AIM OF THE EXERCISE:
In the records that follow, find each line with "agent" and pull it out.

DATASET:
───

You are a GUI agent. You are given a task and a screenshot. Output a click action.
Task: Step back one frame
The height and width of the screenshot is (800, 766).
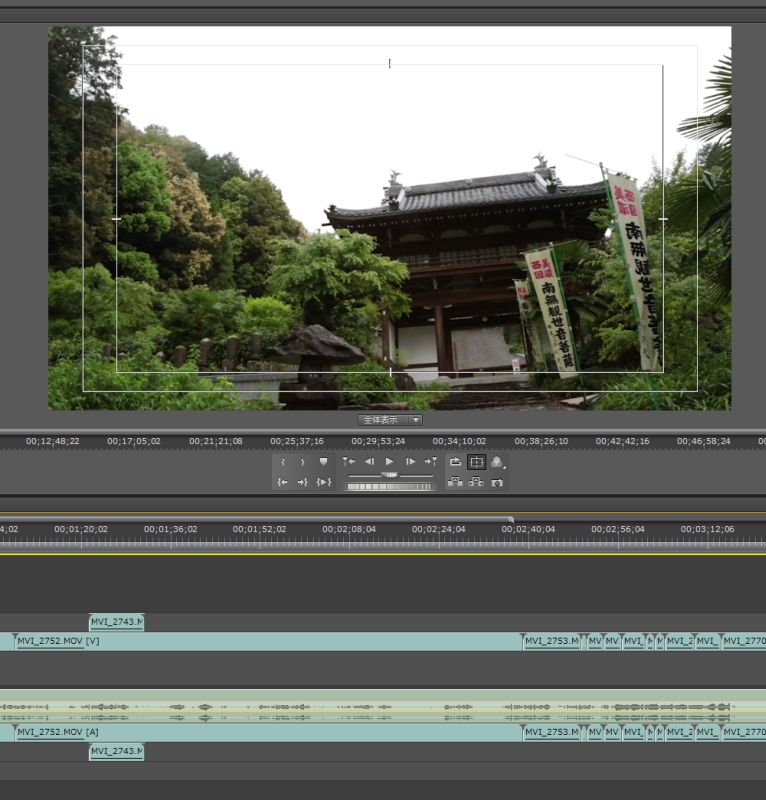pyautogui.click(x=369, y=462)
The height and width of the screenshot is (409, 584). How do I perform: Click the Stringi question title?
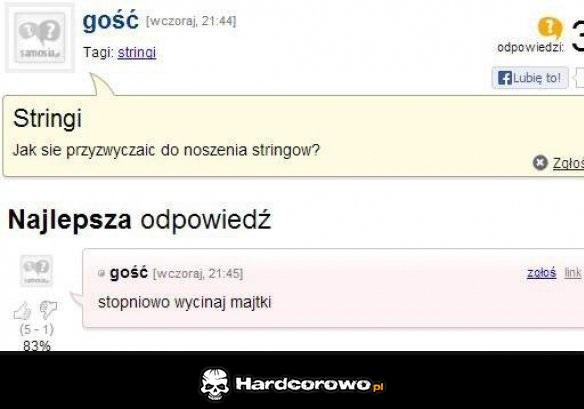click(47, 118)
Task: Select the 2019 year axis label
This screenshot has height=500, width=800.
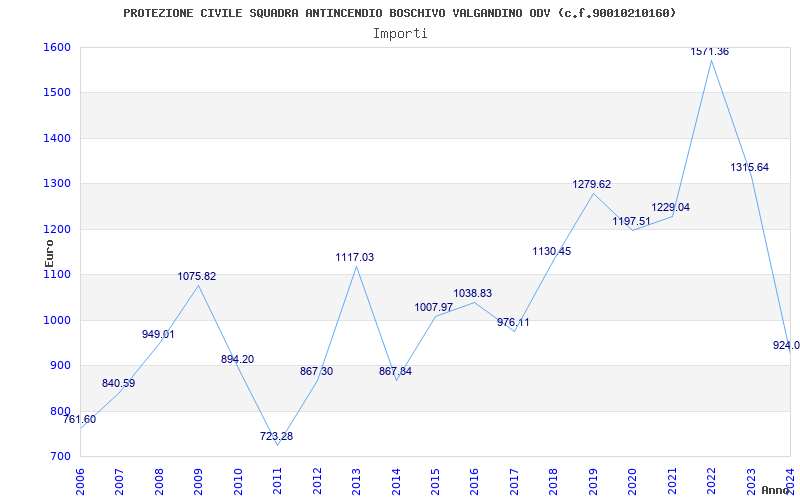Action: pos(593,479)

───

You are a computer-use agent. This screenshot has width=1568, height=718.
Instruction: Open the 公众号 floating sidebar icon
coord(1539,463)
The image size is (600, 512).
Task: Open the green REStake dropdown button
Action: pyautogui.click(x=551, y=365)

───

FINISHED EXERCISE:
You are a GUI agent. You are given a task and a screenshot. Output a click action.
You are a computer-use agent. This screenshot has width=1568, height=718.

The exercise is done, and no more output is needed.